LWW-Register (Last-Writer-Wins Register)

Each write tagged with a timestamp. On merge, highest timestamp wins.

Node A writes "alice" at t=10:  (value="alice", ts=10)
Node B writes "bob"   at t=12:  (value="bob",   ts=12)

Merge: max timestamp wins → "bob"

Simple but requires synchronized clocks and silently drops concurrent writes.

CRDT for Collaborative Text (RGA / Yjs)

Sequence CRDTs assign unique, totally ordered identifiers to each character, enabling concurrent insertions without conflicts.

User A inserts 'X' after position 2:  "HE_X_LLO"
User B inserts 'Y' after position 2:  "HE_Y_LLO"

Unique IDs resolve ordering:
  If ID(X) < ID(Y): "HEXYL_LO" → consistent on both nodes

Operational Transformation (OT)

Alternative to CRDTs for collaborative editing. Transforms operations against concurrent operations to preserve intent.

Initial state: "ABC"

User 1: Insert('X', pos=1) → "AXBC"
User 2: Delete(pos=2)      → "AB"   (deletes 'C')

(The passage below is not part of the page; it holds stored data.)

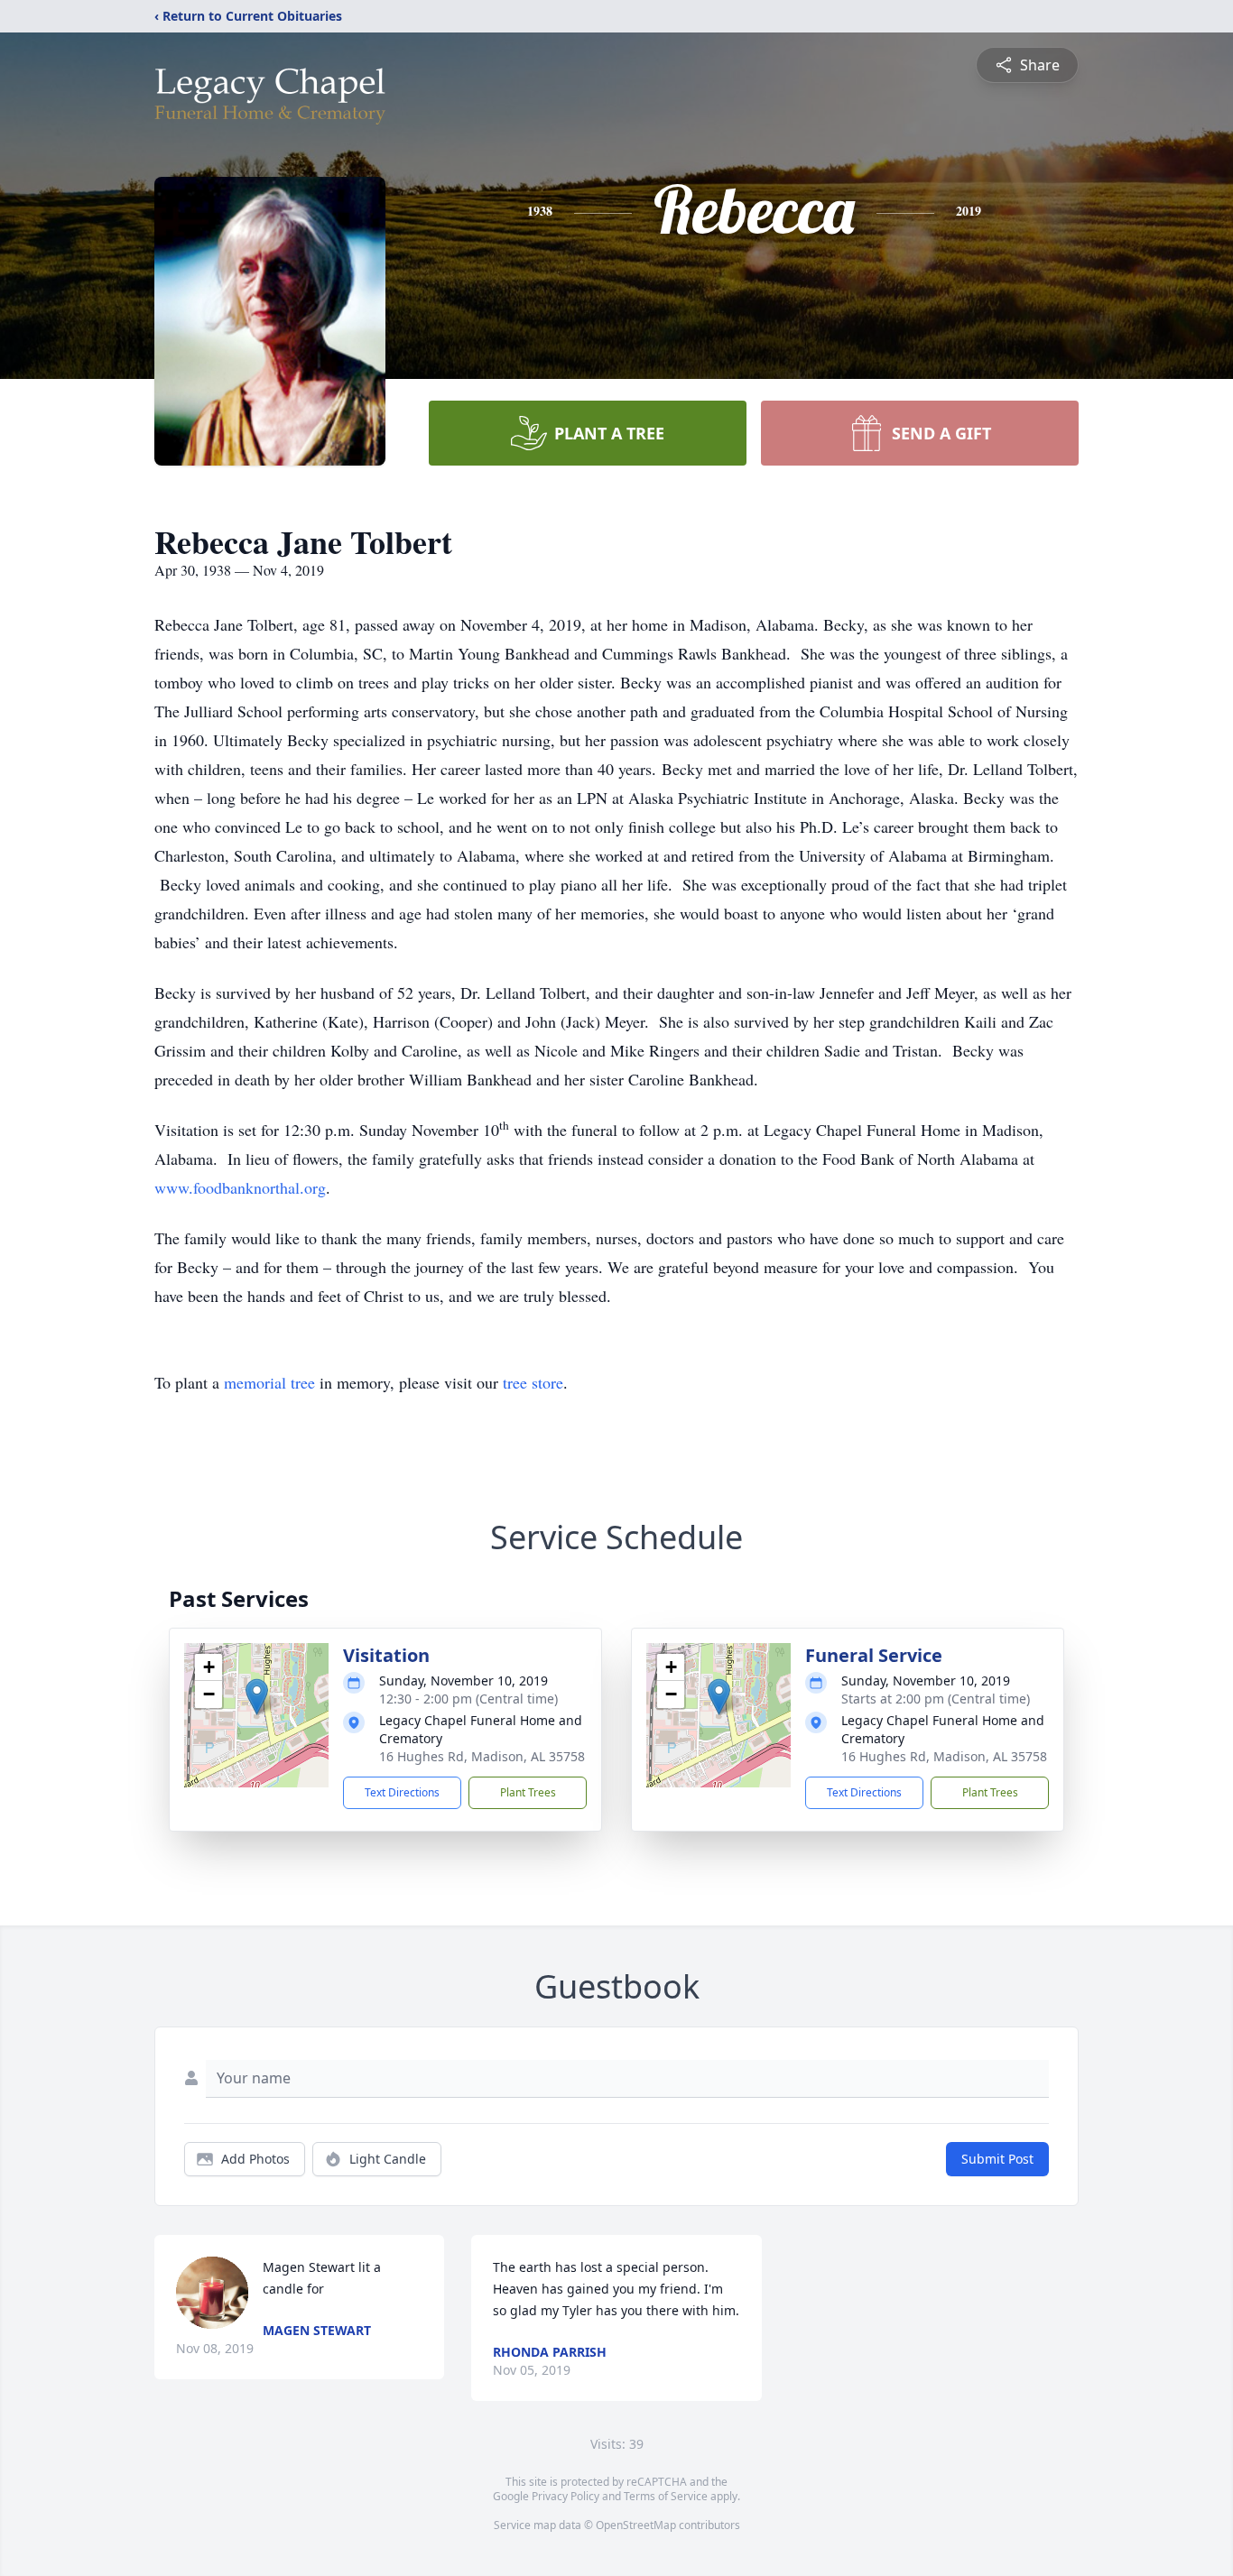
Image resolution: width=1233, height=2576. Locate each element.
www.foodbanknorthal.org (240, 1187)
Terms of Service (666, 2496)
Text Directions (402, 1792)
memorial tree (269, 1382)
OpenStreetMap (636, 2525)
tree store (533, 1382)
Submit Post (997, 2158)
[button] (257, 1696)
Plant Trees (528, 1792)
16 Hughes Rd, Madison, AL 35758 (482, 1756)
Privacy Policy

User 1 receives Delete(pos=2):
  Transform against Insert('X', pos=1):
  Since insert was before delete position, shift: Delete(pos=3)
  Result at User 1: "AXB" ✓

User 2 receives Insert('X', pos=1):
  No transformation needed (insert pos < delete pos)
  Result at User 2: "AXB" ✓

OT vs CRDTs:

| Aspect | OT | CRDTs | |---|---|---| | Server requirement | Central server (usually) | Peer-to-peer capable | | Complexity | Complex transformation functions | Complex data structures | | Used by | Google Docs | Yjs, Automerge, Figma | | Metadata overhead | Low | Higher (unique IDs per element) |

Comparison of Replication Strategies

| Strategy | Consistency | Availability | Latency | Use Case | |---|---|---|---|---| | SMR (Raft/Paxos) | Strong (linearizable) | Majority required | Higher | Metadata, coordination | | Primary-Backup (sync) | Strong | Primary + all backups | Higher | Traditional RDBMS | | Primary-Backup (async) | Eventual | Primary only | Low | Read-heavy workloads | | Chain Replication | Strong | All nodes in chain | Higher write | Storage systems | | Quorum (W+R > N) | Strong | Quorum available | Medium | Dynamo-style stores | | CRDTs | Strong eventual | Any node | Lowest | Collaborative editing |

Real-World Systems

| System | Strategy | Notes | |---|---|---| | etcd | SMR via Raft | Kubernetes config store | | PostgreSQL | Primary-backup (streaming) | Sync/async configurable | | Amazon DynamoDB | Quorum + sloppy quorum | Tunable consistency | | Riak | CRDTs + quorum | Built-in CRDT support | | Google Docs | OT | Server-mediated transforms | | Figma | CRDTs | Client-side merging |

Key Takeaways

  • State machine replication provides the strongest guarantees but requires consensus for every write.
  • Quorum systems offer a tunable trade-off between consistency, availability, and latency.
  • CRDTs eliminate coordination entirely by designing data structures that always merge, at the cost of metadata overhead and limited operation types.
  • Choose your replication strategy based on your consistency needs, failure tolerance requirements, and latency budget.